Saving Tendency of Developed and Developing European Countries

Abstract
In the previous literature studies, the saving condition is mainly examined focusing in Developing countries and Asian countries. The examination on the saving condition is crucial due to the linkages between saving accumulation and economic growth. The studies that focused in Developed countries are limited. This study extends the analysis by comparing the saving determination in Developed and Developing European countries and contributes to the literature of saving in two ways. First, the study compares the two panel groups, Developed and Developing European countries, which might reveal how economic development could affect the saving behavior. Second, the study considers the cross-section dependency effect in the panel data analysis by applying the testing (second-generation panel unit-root and cointegration tests) and the estimation approaches (Augmented Mean Group, AMG estimator). The study demonstrates that ignoring the cross-section dependency effect might lead to misleading results.

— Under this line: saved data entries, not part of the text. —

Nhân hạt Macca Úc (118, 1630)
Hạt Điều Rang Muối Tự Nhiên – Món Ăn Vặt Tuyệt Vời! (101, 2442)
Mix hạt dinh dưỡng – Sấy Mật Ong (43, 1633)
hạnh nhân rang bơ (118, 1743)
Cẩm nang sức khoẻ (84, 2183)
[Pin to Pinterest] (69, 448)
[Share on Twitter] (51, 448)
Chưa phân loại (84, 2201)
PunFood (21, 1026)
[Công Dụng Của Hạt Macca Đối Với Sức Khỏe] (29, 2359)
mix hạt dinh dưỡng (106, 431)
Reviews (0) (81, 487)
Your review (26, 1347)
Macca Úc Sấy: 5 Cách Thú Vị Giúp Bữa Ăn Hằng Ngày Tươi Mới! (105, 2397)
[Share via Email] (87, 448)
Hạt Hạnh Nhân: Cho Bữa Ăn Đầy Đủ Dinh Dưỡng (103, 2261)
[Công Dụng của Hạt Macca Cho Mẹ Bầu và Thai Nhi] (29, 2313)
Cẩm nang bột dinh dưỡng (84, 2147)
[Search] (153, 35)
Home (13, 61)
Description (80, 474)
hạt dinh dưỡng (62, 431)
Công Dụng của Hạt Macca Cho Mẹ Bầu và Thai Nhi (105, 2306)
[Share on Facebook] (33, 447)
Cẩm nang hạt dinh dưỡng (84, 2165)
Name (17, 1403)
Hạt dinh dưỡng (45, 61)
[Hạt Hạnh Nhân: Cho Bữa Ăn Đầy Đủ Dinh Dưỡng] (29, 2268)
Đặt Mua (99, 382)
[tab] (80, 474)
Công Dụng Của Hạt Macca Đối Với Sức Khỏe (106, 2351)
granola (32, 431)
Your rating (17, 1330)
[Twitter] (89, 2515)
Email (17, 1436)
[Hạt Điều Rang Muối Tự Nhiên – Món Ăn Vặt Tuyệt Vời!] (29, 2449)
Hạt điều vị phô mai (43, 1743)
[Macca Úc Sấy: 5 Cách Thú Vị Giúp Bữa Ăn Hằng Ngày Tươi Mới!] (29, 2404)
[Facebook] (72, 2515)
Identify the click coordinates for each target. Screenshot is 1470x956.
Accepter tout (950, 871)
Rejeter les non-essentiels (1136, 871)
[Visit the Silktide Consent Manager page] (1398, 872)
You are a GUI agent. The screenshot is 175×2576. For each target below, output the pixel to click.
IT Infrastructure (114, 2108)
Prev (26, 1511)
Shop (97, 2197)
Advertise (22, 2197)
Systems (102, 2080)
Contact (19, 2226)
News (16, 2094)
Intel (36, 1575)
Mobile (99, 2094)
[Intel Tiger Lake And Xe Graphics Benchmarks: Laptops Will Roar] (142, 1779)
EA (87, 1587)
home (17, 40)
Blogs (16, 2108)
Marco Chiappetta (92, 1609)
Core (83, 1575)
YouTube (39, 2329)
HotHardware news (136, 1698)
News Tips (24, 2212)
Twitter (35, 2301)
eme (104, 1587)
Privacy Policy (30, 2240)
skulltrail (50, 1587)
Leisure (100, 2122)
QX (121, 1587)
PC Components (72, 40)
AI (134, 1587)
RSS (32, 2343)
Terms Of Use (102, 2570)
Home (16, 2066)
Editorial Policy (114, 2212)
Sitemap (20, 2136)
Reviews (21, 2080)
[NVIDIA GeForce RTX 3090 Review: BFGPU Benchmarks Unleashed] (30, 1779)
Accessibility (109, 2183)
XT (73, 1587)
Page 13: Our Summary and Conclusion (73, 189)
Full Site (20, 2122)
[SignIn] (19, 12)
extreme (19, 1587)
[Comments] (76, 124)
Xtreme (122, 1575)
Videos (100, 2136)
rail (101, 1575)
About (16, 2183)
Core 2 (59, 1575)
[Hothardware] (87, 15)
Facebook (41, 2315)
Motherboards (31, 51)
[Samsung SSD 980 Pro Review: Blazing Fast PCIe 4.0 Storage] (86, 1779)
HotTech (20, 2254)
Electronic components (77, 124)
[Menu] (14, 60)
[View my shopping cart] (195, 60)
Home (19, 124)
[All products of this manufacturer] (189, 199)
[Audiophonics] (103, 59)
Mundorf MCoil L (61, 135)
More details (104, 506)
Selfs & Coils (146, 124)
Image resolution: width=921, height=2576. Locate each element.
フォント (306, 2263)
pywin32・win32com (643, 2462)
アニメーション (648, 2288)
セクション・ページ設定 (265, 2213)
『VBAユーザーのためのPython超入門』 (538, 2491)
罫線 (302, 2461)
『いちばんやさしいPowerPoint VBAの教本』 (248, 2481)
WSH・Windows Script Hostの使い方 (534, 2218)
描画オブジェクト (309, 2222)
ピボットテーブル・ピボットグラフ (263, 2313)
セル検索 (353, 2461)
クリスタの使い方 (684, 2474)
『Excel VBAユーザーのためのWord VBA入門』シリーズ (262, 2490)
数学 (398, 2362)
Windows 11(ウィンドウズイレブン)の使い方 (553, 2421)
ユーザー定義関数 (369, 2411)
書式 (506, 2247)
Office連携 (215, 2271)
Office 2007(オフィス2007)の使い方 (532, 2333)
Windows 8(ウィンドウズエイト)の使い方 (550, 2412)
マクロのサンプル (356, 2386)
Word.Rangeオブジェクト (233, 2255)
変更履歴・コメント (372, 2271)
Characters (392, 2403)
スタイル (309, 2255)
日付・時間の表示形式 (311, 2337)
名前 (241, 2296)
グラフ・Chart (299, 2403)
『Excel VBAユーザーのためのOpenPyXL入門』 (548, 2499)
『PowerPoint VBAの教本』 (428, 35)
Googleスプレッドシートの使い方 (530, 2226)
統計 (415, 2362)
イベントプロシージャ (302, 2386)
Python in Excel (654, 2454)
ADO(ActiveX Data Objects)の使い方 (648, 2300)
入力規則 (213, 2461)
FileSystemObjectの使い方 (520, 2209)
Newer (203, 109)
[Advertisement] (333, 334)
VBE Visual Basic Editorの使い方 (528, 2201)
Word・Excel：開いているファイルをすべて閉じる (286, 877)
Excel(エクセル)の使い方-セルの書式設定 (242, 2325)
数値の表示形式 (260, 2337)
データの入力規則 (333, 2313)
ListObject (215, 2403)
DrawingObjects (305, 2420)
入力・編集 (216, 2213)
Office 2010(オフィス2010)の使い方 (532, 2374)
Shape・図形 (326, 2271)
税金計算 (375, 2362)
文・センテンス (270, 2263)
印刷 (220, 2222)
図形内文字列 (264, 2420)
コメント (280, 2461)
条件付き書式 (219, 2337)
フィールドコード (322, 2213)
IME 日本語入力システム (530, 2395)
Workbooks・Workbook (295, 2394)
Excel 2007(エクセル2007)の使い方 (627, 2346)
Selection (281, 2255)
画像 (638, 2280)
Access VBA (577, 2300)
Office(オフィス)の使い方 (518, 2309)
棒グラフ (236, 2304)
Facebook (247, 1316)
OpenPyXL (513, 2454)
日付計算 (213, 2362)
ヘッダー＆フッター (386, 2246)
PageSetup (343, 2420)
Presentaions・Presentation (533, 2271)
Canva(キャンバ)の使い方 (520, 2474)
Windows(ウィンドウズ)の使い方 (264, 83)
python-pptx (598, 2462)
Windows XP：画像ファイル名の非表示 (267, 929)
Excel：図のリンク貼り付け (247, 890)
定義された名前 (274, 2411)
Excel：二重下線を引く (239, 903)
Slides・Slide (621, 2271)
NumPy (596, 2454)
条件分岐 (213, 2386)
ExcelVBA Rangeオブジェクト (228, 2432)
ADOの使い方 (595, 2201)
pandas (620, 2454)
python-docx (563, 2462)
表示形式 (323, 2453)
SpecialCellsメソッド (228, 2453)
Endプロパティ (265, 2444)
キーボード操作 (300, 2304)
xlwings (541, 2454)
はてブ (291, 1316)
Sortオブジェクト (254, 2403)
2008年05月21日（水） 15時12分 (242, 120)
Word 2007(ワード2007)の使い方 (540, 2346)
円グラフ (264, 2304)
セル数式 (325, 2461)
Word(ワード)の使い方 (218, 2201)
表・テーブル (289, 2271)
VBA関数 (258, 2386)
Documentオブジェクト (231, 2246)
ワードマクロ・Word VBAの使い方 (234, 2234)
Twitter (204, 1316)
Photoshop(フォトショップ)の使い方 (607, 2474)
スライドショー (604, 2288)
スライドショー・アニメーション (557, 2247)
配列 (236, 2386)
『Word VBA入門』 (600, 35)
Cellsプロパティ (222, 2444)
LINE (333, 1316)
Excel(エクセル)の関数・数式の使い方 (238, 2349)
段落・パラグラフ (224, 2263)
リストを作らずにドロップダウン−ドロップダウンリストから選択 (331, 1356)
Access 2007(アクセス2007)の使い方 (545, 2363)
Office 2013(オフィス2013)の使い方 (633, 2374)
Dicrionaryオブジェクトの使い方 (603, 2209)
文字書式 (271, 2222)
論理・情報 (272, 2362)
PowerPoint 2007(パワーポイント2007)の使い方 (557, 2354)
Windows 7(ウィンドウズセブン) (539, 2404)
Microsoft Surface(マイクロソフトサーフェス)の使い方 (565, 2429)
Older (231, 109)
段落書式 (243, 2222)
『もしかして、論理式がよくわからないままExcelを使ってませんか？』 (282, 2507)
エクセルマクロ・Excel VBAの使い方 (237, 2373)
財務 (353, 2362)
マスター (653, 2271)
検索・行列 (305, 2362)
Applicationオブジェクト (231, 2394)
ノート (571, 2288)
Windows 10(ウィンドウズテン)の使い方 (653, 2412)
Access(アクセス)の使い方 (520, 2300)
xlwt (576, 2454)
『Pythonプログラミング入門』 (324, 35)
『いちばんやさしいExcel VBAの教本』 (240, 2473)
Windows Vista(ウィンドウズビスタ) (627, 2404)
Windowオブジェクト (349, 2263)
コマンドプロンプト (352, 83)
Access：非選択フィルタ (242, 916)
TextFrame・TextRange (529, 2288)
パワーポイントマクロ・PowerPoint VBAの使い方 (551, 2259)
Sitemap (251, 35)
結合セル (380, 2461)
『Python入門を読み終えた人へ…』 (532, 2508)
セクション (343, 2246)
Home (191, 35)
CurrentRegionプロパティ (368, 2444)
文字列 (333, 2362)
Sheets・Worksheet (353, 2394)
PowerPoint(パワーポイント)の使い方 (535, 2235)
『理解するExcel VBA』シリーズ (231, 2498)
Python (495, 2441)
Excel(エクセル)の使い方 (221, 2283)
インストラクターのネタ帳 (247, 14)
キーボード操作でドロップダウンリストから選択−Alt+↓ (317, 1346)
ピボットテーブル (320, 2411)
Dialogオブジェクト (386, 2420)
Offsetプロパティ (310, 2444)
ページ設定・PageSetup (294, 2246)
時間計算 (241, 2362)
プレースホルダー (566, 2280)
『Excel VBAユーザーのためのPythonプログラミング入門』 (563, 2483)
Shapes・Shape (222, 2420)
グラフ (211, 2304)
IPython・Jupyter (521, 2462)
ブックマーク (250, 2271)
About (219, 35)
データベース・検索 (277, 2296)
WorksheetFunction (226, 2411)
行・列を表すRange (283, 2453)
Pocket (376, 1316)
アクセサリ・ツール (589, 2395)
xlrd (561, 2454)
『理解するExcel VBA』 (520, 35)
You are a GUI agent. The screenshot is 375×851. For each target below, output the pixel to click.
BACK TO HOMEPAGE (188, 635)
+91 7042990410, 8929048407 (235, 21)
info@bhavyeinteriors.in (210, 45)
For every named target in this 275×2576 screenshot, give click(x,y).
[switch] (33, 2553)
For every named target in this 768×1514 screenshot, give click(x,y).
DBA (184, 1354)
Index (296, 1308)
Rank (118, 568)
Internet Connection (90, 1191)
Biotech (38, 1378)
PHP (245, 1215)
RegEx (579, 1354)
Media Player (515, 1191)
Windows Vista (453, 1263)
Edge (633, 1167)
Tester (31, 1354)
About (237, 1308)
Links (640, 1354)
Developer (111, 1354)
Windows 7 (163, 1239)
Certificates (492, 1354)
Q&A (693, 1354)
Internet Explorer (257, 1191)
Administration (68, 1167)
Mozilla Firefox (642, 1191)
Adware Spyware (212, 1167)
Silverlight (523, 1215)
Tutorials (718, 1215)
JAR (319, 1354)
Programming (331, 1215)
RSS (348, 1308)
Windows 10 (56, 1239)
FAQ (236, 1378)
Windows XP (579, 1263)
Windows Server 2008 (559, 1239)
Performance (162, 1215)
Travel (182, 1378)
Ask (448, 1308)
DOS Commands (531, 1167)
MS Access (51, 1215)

Four determinants of savings are examined (GDP per capita, age dependency ratio on working group, inflation and government expenditure). Our results reveal the existence of cointegration and cross-section dependency in the saving relationship in both panel groups. Comparing the results across panel groups, it is observed that government expenditure is contributes to lower saving in both groups of countries with larger impact in the Developed European countries. On the other hand, GDP contributes to higher saving in both groups of countries. Inflation also leads to higher saving in the Developed group but not in the Developing group. Age dependency ratio is not influential in the Developed group but might trigger lower saving in the Developing group.